EXERCISE: Set down the stretch from the line containing "1456x835 pixels." through the line containing "point(131,387)" below, reproducing each line verbatim with no other items.

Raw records
begin

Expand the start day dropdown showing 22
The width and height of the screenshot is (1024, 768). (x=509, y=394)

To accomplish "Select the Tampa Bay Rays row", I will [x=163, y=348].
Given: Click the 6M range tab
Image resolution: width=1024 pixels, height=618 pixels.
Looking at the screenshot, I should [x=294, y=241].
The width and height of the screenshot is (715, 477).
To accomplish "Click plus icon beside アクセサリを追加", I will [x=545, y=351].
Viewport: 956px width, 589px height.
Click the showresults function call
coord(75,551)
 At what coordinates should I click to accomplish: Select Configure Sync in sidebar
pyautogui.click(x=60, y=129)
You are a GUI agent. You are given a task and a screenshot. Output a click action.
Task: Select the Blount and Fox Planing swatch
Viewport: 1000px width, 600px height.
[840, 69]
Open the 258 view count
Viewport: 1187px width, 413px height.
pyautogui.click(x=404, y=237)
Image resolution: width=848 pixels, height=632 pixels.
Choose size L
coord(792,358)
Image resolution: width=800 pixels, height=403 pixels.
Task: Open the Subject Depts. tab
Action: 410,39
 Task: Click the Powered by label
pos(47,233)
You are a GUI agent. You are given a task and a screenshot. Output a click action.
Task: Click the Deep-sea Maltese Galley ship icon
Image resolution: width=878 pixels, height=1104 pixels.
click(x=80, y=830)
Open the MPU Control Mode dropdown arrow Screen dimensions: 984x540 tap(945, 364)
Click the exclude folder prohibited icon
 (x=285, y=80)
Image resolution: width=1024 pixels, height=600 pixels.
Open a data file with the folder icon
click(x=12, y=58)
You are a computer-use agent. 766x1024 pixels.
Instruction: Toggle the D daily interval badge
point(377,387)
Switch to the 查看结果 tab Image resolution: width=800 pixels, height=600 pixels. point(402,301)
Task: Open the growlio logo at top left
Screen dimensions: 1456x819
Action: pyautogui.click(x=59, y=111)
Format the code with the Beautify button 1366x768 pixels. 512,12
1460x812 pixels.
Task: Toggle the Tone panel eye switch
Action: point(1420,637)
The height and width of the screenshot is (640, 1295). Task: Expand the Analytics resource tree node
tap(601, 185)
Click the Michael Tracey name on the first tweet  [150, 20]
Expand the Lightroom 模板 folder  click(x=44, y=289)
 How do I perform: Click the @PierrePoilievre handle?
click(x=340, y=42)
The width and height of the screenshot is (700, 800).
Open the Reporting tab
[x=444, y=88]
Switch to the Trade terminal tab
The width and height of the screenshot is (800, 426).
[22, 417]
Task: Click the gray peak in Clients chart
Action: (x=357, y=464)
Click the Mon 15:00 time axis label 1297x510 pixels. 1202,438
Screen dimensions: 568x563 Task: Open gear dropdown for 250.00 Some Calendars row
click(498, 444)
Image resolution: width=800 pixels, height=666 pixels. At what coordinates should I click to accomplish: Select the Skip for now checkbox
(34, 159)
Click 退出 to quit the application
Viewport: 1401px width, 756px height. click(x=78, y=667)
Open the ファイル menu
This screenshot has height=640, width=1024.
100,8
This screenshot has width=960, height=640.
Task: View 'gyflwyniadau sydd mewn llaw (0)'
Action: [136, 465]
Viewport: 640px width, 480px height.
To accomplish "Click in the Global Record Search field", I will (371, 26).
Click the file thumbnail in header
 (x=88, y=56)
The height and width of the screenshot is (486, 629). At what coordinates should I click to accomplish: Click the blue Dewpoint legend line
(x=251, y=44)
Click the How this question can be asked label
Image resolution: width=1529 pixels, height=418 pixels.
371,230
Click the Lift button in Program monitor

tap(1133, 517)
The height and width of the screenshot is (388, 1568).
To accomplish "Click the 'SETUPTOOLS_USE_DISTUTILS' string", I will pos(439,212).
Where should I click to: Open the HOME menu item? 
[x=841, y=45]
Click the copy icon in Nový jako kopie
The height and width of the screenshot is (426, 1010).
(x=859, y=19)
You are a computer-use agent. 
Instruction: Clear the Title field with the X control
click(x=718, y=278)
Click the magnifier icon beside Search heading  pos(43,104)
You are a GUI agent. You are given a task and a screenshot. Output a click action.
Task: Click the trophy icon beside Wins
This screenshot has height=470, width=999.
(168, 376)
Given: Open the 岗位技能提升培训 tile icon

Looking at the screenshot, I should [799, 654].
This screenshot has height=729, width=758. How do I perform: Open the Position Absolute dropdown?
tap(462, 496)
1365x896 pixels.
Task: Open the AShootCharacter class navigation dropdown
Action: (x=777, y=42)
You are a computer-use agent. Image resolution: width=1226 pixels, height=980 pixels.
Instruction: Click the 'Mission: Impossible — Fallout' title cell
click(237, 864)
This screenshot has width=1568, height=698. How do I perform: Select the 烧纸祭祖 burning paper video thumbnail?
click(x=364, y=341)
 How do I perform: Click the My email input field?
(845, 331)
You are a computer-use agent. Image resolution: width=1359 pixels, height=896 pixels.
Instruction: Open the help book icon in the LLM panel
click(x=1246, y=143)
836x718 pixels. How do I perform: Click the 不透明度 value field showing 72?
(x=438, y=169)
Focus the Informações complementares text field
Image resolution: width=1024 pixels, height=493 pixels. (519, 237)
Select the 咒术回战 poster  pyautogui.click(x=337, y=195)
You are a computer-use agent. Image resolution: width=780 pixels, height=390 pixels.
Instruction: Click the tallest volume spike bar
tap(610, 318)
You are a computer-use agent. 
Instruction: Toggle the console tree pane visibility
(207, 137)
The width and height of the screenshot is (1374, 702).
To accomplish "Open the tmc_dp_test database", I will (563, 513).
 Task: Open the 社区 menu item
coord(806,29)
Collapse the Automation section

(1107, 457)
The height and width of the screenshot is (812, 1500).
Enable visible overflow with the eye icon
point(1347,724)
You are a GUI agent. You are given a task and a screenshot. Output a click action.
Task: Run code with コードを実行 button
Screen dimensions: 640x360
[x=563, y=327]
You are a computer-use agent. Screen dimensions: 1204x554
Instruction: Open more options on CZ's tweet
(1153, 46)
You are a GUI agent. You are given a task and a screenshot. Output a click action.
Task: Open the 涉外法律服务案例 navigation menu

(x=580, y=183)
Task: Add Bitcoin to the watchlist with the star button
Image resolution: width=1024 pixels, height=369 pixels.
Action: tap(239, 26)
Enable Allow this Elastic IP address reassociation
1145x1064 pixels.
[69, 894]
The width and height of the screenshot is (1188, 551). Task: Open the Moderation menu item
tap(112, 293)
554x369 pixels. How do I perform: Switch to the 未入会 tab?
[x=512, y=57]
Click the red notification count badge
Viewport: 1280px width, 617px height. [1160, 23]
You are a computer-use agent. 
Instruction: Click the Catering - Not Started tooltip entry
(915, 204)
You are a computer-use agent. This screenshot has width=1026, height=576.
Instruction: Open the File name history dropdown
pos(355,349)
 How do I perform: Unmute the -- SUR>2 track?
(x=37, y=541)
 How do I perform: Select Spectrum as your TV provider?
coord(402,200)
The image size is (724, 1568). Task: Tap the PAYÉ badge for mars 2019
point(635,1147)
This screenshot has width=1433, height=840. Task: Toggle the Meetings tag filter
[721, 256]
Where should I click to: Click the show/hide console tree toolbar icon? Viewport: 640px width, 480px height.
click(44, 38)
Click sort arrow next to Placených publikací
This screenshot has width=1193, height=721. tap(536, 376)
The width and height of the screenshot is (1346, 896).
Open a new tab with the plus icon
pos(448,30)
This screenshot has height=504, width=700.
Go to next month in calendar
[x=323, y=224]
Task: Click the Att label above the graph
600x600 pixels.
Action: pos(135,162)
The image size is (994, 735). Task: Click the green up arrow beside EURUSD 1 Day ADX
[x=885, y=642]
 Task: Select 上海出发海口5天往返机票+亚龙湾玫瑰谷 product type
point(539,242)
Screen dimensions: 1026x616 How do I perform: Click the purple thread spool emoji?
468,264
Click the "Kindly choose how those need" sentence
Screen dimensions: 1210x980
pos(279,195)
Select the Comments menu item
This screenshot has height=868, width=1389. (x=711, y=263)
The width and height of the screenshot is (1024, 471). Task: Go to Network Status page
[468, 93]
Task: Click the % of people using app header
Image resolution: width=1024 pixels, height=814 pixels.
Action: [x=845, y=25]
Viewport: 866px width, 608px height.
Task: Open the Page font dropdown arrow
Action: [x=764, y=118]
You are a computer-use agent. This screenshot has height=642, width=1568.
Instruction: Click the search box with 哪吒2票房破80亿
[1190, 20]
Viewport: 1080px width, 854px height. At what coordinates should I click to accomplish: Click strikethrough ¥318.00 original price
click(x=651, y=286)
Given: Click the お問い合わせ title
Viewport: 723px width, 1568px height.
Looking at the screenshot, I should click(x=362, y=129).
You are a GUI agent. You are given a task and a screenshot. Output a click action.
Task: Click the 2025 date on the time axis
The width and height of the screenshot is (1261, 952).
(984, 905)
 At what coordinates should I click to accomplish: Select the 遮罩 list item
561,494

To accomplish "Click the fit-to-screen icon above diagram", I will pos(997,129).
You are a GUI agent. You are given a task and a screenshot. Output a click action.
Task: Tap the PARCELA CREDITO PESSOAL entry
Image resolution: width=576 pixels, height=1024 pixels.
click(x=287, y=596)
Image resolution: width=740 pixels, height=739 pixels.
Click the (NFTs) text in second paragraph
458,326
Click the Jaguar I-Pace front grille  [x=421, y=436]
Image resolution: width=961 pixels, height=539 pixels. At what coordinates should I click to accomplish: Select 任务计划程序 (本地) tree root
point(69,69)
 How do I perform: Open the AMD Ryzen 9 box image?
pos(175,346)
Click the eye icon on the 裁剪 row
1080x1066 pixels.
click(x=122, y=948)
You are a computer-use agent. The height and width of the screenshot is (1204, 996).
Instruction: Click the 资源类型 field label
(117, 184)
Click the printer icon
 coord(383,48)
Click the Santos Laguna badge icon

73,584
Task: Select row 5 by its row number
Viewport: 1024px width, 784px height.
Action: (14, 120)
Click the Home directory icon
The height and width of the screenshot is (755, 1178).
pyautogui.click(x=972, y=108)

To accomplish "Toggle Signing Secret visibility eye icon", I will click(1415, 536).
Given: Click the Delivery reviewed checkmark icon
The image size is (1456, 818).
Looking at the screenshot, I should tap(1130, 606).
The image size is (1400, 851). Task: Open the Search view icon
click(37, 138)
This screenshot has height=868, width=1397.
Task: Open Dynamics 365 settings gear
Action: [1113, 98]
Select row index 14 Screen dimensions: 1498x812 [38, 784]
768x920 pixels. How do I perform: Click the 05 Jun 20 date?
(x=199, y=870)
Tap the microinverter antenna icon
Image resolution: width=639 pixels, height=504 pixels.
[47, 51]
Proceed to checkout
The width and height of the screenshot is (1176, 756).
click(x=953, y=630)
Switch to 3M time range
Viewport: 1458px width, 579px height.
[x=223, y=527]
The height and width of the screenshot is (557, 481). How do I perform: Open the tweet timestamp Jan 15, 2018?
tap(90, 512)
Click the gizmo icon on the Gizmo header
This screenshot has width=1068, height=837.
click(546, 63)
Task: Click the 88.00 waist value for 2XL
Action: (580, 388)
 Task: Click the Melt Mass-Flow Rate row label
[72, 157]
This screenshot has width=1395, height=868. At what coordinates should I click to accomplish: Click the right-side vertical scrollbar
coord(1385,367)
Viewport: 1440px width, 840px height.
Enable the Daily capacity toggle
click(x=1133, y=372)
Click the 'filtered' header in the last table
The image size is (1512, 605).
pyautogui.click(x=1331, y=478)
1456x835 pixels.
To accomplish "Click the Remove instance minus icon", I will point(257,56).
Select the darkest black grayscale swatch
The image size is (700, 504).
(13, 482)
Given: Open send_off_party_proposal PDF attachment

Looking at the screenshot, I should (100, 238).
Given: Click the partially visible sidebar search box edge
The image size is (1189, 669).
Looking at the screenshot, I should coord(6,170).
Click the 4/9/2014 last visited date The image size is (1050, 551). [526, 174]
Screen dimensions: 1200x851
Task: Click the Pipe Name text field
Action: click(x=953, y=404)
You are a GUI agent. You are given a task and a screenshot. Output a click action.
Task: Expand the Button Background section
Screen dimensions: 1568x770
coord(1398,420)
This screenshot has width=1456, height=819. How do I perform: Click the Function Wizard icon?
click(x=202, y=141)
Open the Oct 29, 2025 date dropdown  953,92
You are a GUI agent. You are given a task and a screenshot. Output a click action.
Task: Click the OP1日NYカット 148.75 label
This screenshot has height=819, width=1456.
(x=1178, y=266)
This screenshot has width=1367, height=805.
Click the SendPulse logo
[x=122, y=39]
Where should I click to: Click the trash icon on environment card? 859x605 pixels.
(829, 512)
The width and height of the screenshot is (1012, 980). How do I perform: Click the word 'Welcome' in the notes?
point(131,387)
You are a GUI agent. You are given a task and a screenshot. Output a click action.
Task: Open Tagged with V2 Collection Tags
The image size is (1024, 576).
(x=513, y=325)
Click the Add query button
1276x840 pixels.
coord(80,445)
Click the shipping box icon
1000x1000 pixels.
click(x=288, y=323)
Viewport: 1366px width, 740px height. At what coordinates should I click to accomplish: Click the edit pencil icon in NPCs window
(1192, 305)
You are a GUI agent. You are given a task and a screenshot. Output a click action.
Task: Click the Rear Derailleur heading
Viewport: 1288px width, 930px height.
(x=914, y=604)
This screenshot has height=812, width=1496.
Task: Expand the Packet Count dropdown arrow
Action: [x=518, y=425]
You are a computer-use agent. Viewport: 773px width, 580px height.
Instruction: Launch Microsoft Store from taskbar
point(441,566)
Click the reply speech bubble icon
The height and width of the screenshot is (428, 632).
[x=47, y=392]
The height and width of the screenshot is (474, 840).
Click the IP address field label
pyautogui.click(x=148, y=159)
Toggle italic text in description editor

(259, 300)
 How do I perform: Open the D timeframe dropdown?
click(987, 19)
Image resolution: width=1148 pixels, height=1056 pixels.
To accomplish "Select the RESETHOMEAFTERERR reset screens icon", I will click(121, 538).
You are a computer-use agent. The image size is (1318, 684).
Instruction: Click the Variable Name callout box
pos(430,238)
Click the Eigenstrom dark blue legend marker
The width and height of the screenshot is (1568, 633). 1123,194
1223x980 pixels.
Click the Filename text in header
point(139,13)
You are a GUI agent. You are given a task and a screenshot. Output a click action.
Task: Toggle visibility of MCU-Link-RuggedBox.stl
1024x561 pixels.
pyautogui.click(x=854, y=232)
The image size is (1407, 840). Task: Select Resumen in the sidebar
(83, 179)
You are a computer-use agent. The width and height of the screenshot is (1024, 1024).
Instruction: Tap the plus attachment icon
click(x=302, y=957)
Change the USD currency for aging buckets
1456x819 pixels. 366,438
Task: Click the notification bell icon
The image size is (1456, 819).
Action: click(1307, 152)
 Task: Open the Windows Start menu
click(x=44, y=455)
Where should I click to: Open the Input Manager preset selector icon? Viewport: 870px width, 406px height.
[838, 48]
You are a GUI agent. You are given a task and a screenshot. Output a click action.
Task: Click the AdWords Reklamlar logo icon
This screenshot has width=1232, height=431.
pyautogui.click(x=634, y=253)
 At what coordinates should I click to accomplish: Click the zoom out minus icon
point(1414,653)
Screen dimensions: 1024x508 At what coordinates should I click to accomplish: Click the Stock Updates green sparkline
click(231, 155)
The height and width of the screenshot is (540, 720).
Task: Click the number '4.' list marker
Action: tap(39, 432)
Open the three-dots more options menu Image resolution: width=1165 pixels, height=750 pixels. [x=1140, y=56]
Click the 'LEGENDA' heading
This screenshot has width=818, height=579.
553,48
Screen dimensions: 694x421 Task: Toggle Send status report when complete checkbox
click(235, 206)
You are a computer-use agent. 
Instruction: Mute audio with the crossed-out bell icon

end

THE OUTPUT:
1456x835 pixels.
To accomplish "Click the Remove instance minus icon", I will point(257,56).
Select the darkest black grayscale swatch
The image size is (700, 504).
(13, 482)
Given: Open send_off_party_proposal PDF attachment

Looking at the screenshot, I should (100, 238).
Given: Click the partially visible sidebar search box edge
The image size is (1189, 669).
Looking at the screenshot, I should coord(6,170).
Click the 4/9/2014 last visited date The image size is (1050, 551). [526, 174]
Screen dimensions: 1200x851
Task: Click the Pipe Name text field
Action: click(x=953, y=404)
You are a GUI agent. You are given a task and a screenshot. Output a click action.
Task: Expand the Button Background section
Screen dimensions: 1568x770
coord(1398,420)
This screenshot has width=1456, height=819. How do I perform: Click the Function Wizard icon?
click(x=202, y=141)
Open the Oct 29, 2025 date dropdown  953,92
You are a GUI agent. You are given a task and a screenshot. Output a click action.
Task: Click the OP1日NYカット 148.75 label
This screenshot has height=819, width=1456.
(x=1178, y=266)
This screenshot has width=1367, height=805.
Click the SendPulse logo
[x=122, y=39]
Where should I click to: Click the trash icon on environment card? 859x605 pixels.
(829, 512)
The width and height of the screenshot is (1012, 980). How do I perform: Click the word 'Welcome' in the notes?
point(131,387)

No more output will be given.